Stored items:
______________________________

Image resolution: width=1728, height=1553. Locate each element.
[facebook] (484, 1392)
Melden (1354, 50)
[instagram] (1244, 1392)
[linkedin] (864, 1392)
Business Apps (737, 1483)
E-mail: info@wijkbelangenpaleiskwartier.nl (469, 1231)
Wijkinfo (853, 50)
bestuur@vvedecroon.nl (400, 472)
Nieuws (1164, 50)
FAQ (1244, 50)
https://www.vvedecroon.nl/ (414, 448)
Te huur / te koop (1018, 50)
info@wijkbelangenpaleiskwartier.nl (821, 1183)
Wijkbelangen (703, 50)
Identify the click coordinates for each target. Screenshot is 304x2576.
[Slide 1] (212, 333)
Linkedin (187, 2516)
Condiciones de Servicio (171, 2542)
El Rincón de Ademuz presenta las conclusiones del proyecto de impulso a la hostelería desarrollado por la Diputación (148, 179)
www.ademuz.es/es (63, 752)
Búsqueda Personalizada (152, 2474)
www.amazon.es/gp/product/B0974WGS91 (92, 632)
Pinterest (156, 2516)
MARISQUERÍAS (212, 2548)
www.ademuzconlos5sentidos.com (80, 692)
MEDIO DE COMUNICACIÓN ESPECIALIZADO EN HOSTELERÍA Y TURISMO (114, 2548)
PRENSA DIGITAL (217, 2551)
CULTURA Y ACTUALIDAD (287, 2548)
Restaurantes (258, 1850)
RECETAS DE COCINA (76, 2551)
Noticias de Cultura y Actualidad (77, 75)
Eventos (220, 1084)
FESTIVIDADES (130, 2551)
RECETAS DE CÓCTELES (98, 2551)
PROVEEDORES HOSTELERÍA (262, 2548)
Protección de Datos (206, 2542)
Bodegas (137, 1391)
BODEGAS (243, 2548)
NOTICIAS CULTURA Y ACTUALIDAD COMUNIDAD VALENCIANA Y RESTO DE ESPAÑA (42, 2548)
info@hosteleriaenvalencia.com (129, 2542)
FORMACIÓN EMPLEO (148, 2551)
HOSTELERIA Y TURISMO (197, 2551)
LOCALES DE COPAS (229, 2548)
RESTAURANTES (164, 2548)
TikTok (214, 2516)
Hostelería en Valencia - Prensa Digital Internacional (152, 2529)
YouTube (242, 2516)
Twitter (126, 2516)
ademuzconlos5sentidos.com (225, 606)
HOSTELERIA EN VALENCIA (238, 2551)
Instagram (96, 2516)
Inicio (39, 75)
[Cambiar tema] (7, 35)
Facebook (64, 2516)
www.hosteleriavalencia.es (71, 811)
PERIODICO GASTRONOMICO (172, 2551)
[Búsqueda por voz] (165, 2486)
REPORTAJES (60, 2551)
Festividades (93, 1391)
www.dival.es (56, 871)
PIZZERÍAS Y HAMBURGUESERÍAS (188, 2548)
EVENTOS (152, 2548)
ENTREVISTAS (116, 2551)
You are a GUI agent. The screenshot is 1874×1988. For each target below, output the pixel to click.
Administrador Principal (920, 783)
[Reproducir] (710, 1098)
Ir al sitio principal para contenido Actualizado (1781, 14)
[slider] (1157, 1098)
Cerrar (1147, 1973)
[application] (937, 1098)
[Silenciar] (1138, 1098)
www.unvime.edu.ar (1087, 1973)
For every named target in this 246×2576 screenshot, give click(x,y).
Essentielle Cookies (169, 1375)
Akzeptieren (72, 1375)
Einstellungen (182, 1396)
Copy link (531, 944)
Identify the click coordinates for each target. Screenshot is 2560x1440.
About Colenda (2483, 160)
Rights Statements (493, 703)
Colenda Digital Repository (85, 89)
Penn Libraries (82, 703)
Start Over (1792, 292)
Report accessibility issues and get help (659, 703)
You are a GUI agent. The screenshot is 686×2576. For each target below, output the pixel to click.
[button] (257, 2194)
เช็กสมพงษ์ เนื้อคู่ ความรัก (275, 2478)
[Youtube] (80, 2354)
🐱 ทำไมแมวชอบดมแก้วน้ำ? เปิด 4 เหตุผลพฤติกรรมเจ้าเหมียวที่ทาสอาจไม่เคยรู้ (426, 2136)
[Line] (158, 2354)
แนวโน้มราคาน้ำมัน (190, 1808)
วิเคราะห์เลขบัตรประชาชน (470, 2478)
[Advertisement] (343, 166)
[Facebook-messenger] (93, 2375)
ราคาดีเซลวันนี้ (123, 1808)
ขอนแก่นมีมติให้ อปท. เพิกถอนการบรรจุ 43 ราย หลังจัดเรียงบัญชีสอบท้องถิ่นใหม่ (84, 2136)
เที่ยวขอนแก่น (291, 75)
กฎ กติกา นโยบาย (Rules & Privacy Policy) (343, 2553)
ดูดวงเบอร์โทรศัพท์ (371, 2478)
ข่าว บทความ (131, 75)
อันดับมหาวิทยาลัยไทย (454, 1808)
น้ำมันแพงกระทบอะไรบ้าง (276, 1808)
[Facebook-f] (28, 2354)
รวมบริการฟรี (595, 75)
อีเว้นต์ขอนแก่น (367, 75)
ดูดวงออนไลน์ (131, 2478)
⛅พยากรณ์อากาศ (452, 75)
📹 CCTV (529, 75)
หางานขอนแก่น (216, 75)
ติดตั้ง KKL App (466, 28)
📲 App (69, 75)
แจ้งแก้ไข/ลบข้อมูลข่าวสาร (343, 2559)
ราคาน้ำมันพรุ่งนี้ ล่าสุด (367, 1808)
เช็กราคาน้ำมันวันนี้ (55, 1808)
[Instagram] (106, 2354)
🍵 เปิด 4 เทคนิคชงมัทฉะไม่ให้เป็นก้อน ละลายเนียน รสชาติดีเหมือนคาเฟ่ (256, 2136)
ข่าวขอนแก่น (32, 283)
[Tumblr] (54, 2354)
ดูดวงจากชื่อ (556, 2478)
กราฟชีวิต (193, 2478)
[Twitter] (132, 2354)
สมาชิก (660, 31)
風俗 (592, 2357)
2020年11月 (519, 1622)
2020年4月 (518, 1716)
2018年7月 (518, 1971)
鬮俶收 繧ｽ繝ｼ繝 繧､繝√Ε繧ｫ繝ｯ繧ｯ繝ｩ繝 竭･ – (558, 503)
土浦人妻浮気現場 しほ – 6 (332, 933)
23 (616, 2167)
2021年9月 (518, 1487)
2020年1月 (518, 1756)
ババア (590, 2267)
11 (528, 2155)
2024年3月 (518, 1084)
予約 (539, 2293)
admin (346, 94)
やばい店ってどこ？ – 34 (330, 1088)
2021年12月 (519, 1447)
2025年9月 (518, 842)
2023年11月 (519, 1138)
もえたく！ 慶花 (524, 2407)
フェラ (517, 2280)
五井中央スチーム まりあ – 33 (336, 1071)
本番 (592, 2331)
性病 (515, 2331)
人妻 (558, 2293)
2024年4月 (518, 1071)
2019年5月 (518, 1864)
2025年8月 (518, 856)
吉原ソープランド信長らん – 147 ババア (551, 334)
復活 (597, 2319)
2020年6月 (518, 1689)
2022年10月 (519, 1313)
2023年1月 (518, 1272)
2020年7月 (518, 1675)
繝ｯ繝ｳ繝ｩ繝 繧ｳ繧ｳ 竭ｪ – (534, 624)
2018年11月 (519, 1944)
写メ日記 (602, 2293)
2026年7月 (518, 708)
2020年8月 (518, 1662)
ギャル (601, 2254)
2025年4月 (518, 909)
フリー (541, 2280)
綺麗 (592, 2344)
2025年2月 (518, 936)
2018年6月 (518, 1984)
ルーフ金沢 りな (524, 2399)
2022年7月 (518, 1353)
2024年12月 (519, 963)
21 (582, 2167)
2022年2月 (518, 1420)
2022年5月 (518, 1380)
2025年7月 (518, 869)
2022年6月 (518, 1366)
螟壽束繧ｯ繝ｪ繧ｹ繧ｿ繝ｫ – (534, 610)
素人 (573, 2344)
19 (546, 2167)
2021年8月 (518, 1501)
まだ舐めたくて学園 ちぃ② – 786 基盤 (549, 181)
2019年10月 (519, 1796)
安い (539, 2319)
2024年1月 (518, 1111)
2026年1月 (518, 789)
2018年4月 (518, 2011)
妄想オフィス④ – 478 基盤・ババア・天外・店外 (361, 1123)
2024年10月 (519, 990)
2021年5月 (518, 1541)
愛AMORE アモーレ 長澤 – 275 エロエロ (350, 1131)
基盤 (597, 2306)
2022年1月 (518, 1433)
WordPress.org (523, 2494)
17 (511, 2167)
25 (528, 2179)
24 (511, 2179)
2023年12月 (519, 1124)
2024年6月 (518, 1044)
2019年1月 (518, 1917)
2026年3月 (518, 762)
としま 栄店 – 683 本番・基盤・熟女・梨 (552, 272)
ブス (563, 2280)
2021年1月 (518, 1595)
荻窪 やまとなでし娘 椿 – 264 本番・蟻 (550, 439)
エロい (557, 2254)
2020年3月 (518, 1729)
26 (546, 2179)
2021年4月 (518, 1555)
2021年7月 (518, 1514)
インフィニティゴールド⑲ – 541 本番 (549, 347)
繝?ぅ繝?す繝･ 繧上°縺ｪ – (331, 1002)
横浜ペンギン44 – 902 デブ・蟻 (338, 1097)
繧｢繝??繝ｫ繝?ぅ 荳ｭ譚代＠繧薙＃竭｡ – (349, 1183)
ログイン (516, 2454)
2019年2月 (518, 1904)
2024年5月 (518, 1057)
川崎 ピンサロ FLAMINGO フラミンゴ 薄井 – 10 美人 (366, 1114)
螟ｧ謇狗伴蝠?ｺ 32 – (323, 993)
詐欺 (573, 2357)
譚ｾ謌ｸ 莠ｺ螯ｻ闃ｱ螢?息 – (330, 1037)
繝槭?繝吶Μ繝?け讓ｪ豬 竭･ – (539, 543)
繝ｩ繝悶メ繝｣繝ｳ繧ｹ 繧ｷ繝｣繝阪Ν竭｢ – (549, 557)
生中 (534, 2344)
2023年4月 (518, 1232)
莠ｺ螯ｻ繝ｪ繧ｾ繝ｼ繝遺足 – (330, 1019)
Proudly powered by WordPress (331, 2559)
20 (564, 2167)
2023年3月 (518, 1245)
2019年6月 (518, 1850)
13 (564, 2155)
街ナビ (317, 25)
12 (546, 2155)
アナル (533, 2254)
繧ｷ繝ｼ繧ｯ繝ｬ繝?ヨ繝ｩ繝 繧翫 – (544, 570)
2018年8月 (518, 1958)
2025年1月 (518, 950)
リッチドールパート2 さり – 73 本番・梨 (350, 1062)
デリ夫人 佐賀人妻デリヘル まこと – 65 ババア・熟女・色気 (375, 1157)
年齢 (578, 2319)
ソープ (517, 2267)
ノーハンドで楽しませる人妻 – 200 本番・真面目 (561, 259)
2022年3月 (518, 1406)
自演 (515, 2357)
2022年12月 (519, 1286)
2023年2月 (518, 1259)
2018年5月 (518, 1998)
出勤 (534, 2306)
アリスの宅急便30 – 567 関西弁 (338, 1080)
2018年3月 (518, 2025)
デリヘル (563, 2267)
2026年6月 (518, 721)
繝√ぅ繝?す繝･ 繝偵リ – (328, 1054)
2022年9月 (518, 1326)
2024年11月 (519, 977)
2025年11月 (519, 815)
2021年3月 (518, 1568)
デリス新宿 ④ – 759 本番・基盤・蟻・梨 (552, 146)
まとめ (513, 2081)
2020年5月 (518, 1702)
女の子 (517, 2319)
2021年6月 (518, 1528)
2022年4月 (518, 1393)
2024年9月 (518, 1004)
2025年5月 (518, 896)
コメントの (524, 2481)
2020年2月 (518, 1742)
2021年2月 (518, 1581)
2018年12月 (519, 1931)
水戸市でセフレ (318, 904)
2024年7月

______________________________

Copy out exactly the lines running from the line with "2021年8月 (518, 1501)" to the end of the records, inclusive.

2021年8月 (518, 1501)
まだ舐めたくて学園 ちぃ② – 786 基盤 (549, 181)
2019年10月 (519, 1796)
安い (539, 2319)
2024年1月 (518, 1111)
2026年1月 (518, 789)
2018年4月 (518, 2011)
妄想オフィス④ – 478 基盤・ババア・天外・店外 (361, 1123)
2024年10月 (519, 990)
2021年5月 (518, 1541)
愛AMORE アモーレ 長澤 – 275 エロエロ (350, 1131)
基盤 (597, 2306)
2022年1月 (518, 1433)
WordPress.org (523, 2494)
17 (511, 2167)
25 (528, 2179)
24 (511, 2179)
2023年12月 (519, 1124)
2024年6月 (518, 1044)
2019年1月 (518, 1917)
2026年3月 (518, 762)
としま 栄店 – 683 本番・基盤・熟女・梨 (552, 272)
ブス (563, 2280)
2021年1月 (518, 1595)
荻窪 やまとなでし娘 椿 – 264 本番・蟻 (550, 439)
エロい (557, 2254)
2020年3月 (518, 1729)
26 (546, 2179)
2021年4月 (518, 1555)
2021年7月 (518, 1514)
インフィニティゴールド⑲ – 541 本番 (549, 347)
繝?ぅ繝?す繝･ 繧上°縺ｪ – (331, 1002)
横浜ペンギン44 – 902 デブ・蟻 (338, 1097)
繧｢繝??繝ｫ繝?ぅ 荳ｭ譚代＠繧薙＃竭｡ – (349, 1183)
ログイン (516, 2454)
2019年2月 (518, 1904)
2024年5月 (518, 1057)
川崎 ピンサロ FLAMINGO フラミンゴ 薄井 – 10 美人 (366, 1114)
螟ｧ謇狗伴蝠?ｺ 32 – (323, 993)
詐欺 (573, 2357)
譚ｾ謌ｸ 莠ｺ螯ｻ闃ｱ螢?息 – (330, 1037)
繝槭?繝吶Μ繝?け讓ｪ豬 竭･ – (539, 543)
繝ｩ繝悶メ繝｣繝ｳ繧ｹ 繧ｷ繝｣繝阪Ν竭｢ – (549, 557)
生中 (534, 2344)
2023年4月 (518, 1232)
莠ｺ螯ｻ繝ｪ繧ｾ繝ｼ繝遺足 – (330, 1019)
Proudly powered by WordPress (331, 2559)
20 (564, 2167)
2023年3月 (518, 1245)
2019年6月 (518, 1850)
13 (564, 2155)
街ナビ (317, 25)
12 (546, 2155)
アナル (533, 2254)
繧ｷ繝ｼ繧ｯ繝ｬ繝?ヨ繝ｩ繝 繧翫 – (544, 570)
2018年8月 (518, 1958)
2025年1月 (518, 950)
リッチドールパート2 さり – 73 本番・梨 (350, 1062)
デリ夫人 佐賀人妻デリヘル まこと – 65 ババア・熟女・色気 (375, 1157)
年齢 (578, 2319)
ソープ (517, 2267)
ノーハンドで楽しませる人妻 – 200 本番・真面目 (561, 259)
2022年3月 (518, 1406)
自演 (515, 2357)
2022年12月 (519, 1286)
2023年2月 (518, 1259)
2018年5月 (518, 1998)
出勤 (534, 2306)
アリスの宅急便30 – 567 関西弁 (338, 1080)
2018年3月 (518, 2025)
デリヘル (563, 2267)
2026年6月 (518, 721)
繝√ぅ繝?す繝･ 繝偵リ – (328, 1054)
2022年9月 (518, 1326)
2024年11月 (519, 977)
2025年11月 (519, 815)
2021年3月 (518, 1568)
デリス新宿 ④ – 759 本番・基盤・蟻・梨 (552, 146)
まとめ (513, 2081)
2020年5月 (518, 1702)
女の子 (517, 2319)
2021年6月 (518, 1528)
2022年4月 (518, 1393)
2024年9月 (518, 1004)
2025年5月 (518, 896)
コメントの (524, 2481)
2020年2月 (518, 1742)
2021年2月 (518, 1581)
2018年12月 (519, 1931)
水戸市でセフレ (318, 904)
2024年7月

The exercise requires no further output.